Lee Friedlander (born 1934) first visited the birthplace of jazz in 1957, and immediately set about photographing the aging pioneers of the art form. His love of the music and the people of New Orleans drew him back to the city, and the relationships he formed over time gave him intimate access to a scene that forged one of America’s most original artistic traditions. A revised and expanded edition of his 1992 monograph The Jazz People of New Orleans, Playing for the Benefit of the Band features over 200 photographs taken by Friedlander between 1957 and 1982, many of which are published here for the first time. Storied figures such as Duke Ellington and Mahalia Jackson have been captured by Friedlander’s disarming lens, and Sweet Emma Barrett, Sister Gertrude Morgan, Johnny St. Cyr, and other luminaries are seen in their homes and the back rooms in which they gathered to play.

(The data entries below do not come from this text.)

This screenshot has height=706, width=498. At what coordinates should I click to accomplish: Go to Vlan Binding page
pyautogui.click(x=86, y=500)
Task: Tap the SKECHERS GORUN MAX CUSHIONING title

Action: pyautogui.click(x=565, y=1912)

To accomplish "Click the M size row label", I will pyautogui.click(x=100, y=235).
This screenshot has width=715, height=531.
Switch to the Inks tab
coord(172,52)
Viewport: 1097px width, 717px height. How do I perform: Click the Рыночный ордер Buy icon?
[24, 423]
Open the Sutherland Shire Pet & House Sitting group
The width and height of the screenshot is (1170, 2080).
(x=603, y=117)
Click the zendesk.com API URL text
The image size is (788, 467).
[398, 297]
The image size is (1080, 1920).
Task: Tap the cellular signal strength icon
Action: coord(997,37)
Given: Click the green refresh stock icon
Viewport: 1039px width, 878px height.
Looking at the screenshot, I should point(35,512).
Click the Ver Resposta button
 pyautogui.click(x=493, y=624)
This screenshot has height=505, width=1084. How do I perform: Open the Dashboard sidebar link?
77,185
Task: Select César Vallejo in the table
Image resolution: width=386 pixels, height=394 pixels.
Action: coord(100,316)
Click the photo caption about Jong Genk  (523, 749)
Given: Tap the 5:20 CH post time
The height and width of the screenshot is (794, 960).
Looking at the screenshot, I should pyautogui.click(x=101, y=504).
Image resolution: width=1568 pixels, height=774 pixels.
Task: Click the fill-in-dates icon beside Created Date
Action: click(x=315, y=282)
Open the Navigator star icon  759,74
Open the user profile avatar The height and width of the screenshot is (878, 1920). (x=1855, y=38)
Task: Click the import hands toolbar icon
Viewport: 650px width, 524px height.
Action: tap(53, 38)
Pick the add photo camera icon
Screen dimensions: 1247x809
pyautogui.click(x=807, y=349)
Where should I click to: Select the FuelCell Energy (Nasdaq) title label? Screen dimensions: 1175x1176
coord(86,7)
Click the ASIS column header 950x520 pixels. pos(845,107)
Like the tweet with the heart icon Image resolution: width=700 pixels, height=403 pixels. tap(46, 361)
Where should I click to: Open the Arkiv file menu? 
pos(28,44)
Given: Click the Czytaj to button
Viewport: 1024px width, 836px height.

Also included are photographs of the city’s second-line parades, whose jubilant dancing has long been a defining aspect of New Orleans jazz culture.

Awards/Reviews

There is something jubilant about the preservation of this embryonic form of jazz, frozen in time for a century, but there’s something haunting about it too, and it’s this duality that gives Lee Friedlander’s photographs their unsettling beauty. —Nathaniel Rich, New York Review of Books (“Gallery” blog)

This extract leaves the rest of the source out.